> [WORK TO COMPLETE] Print back each record unchanged, without pictures.

[MATERIAL FOR THE TASK]

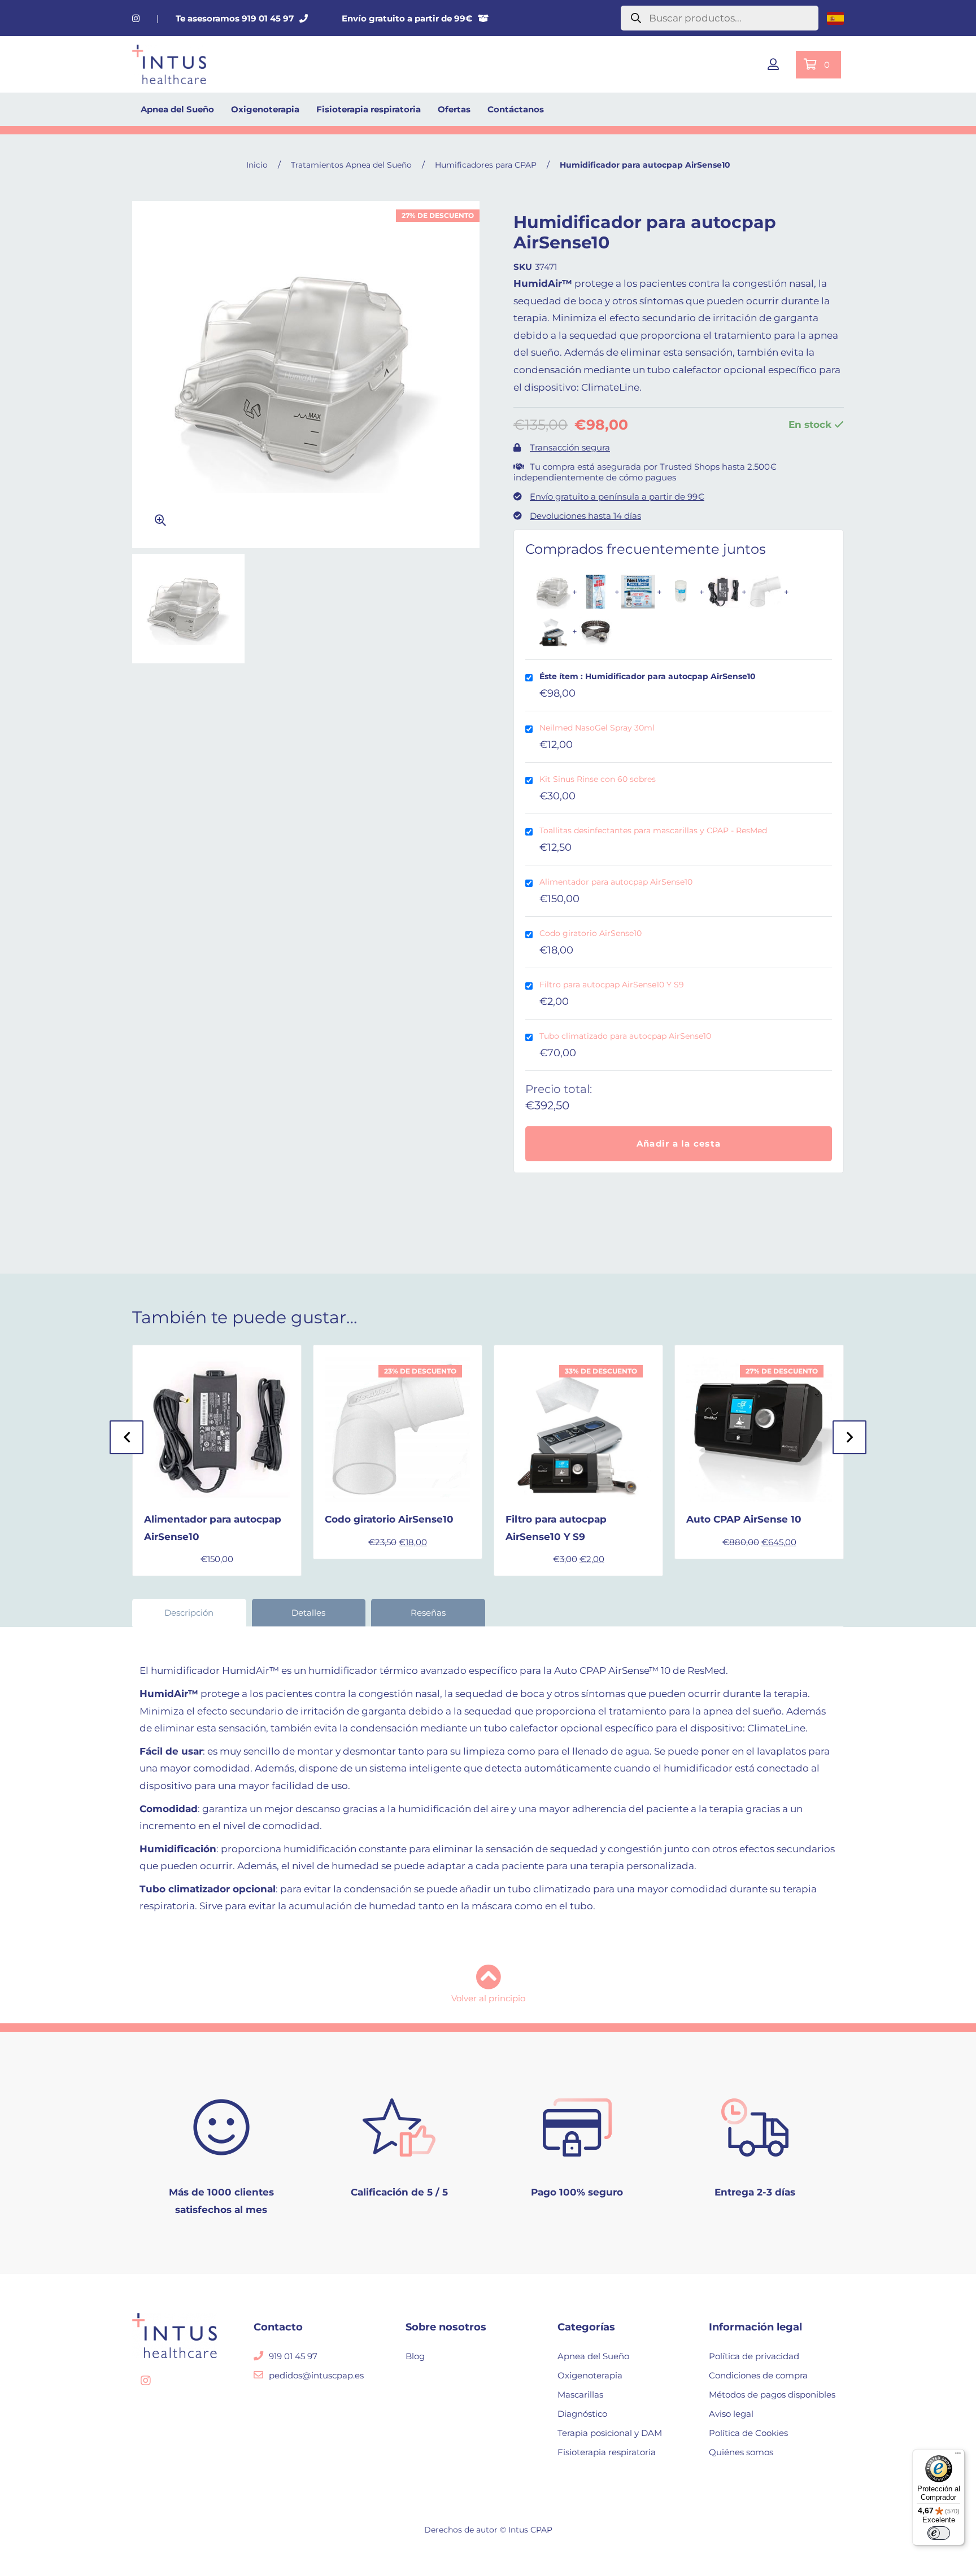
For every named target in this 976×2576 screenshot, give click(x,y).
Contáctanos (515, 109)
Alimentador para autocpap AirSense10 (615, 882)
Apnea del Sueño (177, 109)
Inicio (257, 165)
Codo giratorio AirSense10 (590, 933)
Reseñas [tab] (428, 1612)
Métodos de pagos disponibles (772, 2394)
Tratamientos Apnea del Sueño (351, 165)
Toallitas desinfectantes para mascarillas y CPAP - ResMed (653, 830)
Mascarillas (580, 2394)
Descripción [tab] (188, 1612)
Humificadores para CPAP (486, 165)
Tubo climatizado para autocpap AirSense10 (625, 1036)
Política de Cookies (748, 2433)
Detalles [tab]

[/MATERIAL FOR THE TASK]

> [RESULT FOR THIS TASK]
For every named target in this 976×2576 screenshot, give click(x,y).
Contáctanos (515, 109)
Alimentador para autocpap AirSense10 (615, 882)
Apnea del Sueño (177, 109)
Inicio (257, 165)
Codo giratorio AirSense10 (590, 933)
Reseñas [tab] (428, 1612)
Métodos de pagos disponibles (772, 2394)
Tratamientos Apnea del Sueño (351, 165)
Toallitas desinfectantes para mascarillas y CPAP - ResMed (653, 830)
Mascarillas (580, 2394)
Descripción [tab] (188, 1612)
Humificadores para CPAP (486, 165)
Tubo climatizado para autocpap AirSense10 (625, 1036)
Política de Cookies (748, 2433)
Detalles [tab]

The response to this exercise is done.